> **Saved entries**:
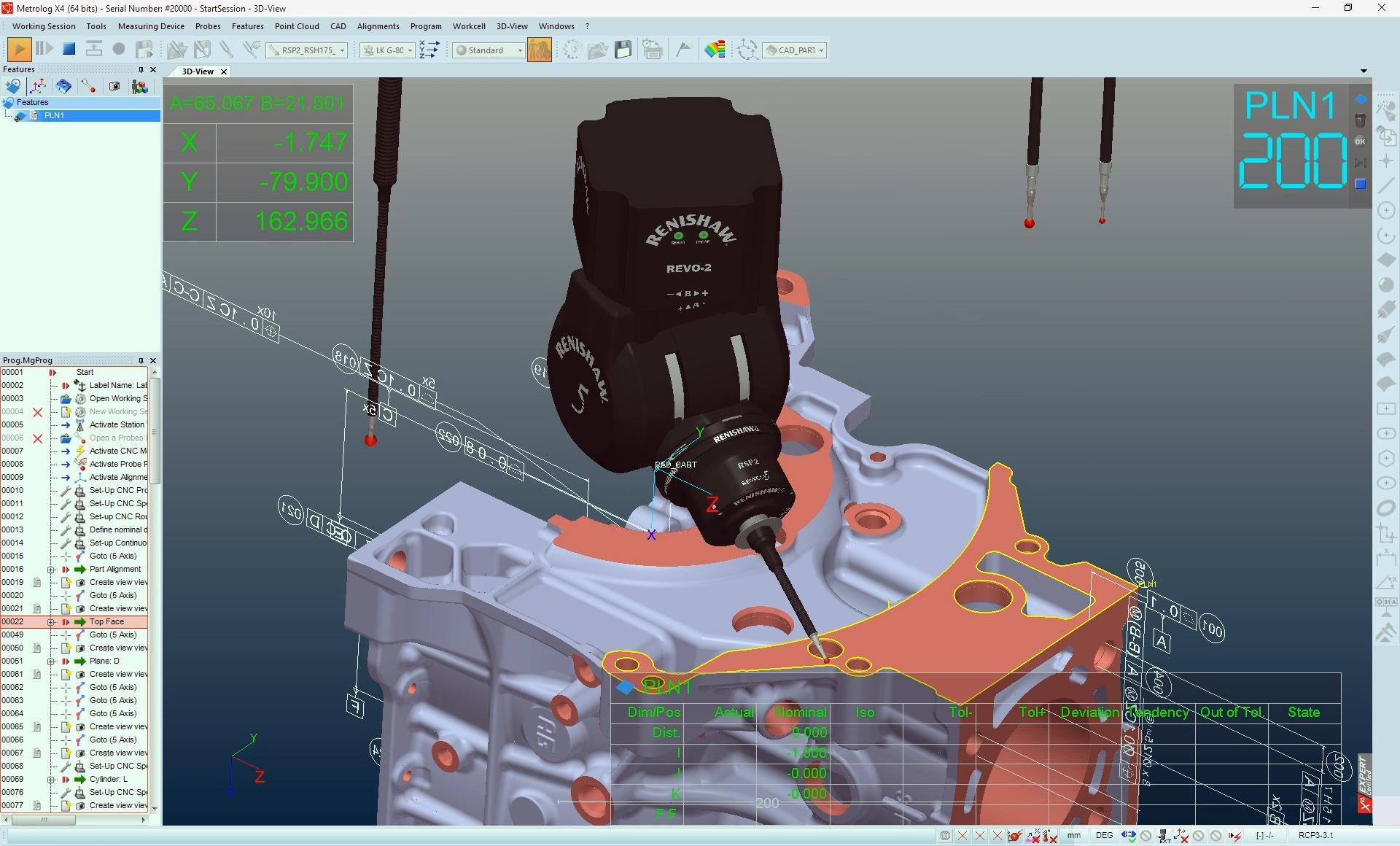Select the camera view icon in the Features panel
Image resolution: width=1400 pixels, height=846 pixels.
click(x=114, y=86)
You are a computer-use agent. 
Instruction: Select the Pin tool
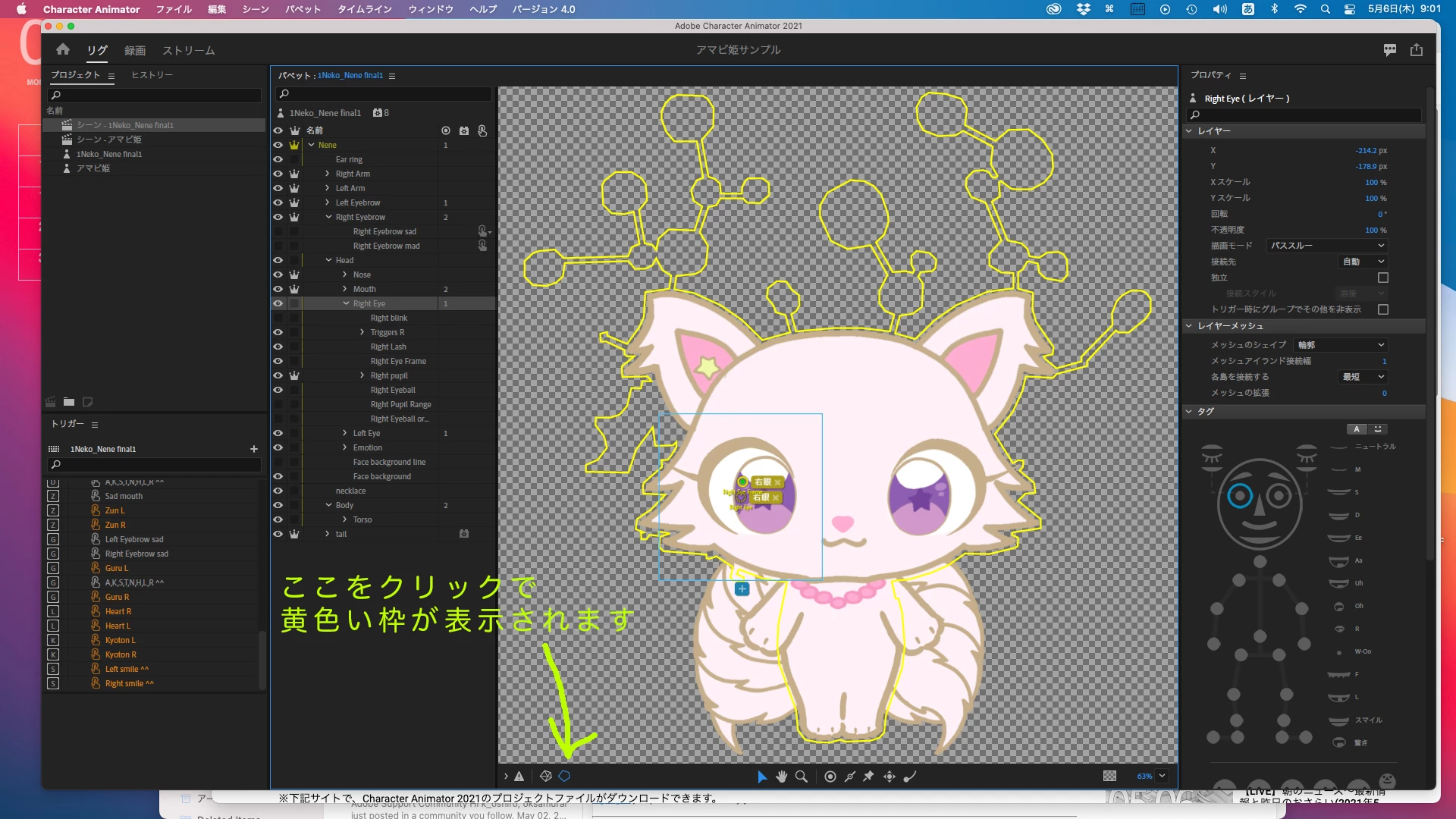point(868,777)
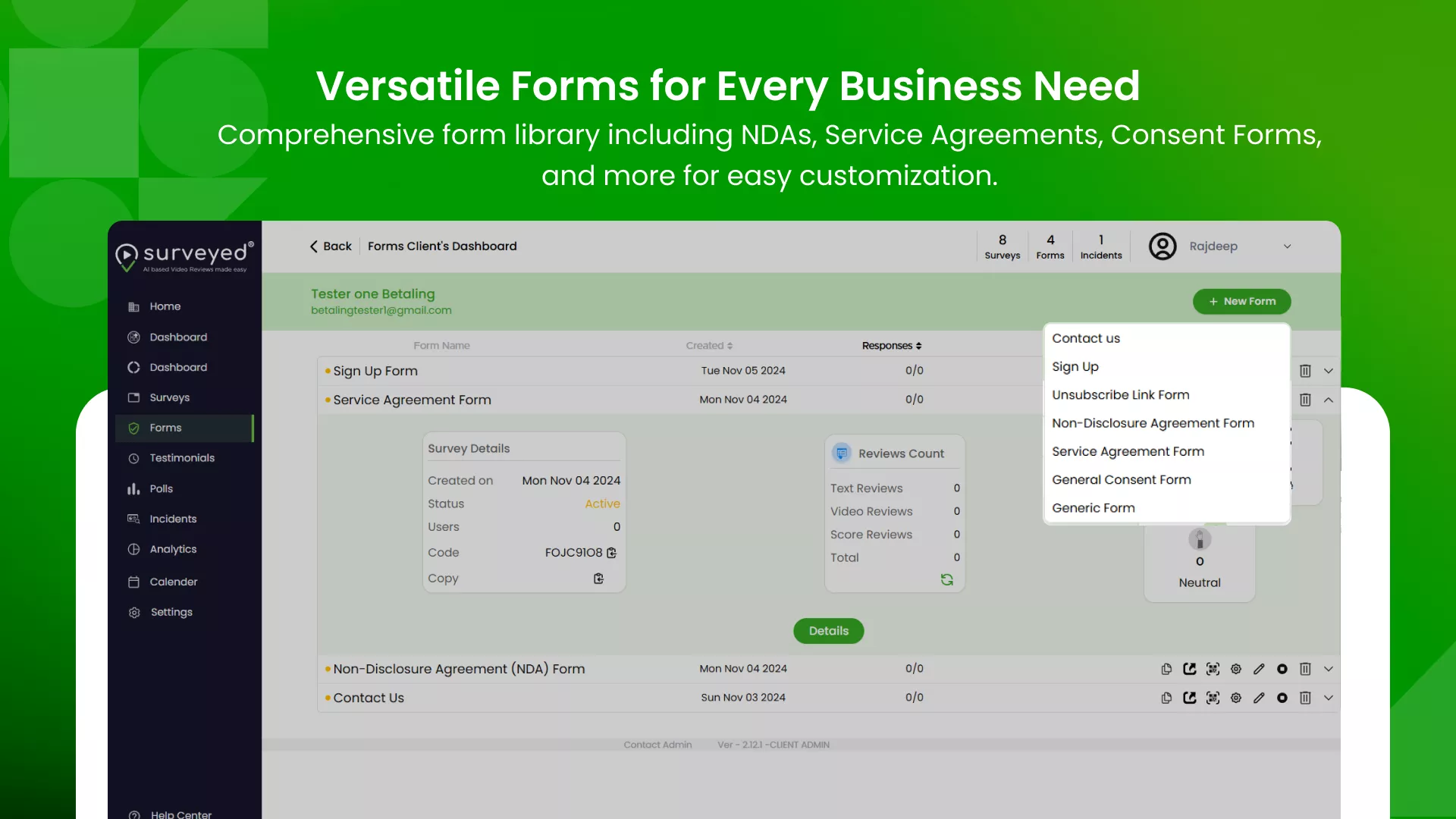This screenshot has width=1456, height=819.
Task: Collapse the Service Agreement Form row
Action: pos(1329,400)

> **What to produce**: Only the lines from the one containing "You are a computer-use agent." through the final line of the data should be given again, exactly and without pictures.

> **Reply to the exercise**:
You are a computer-use agent. 
Instruction: Select the Pin tool
point(868,777)
This screenshot has width=1456, height=819.
Task: Collapse the Service Agreement Form row
Action: pos(1329,400)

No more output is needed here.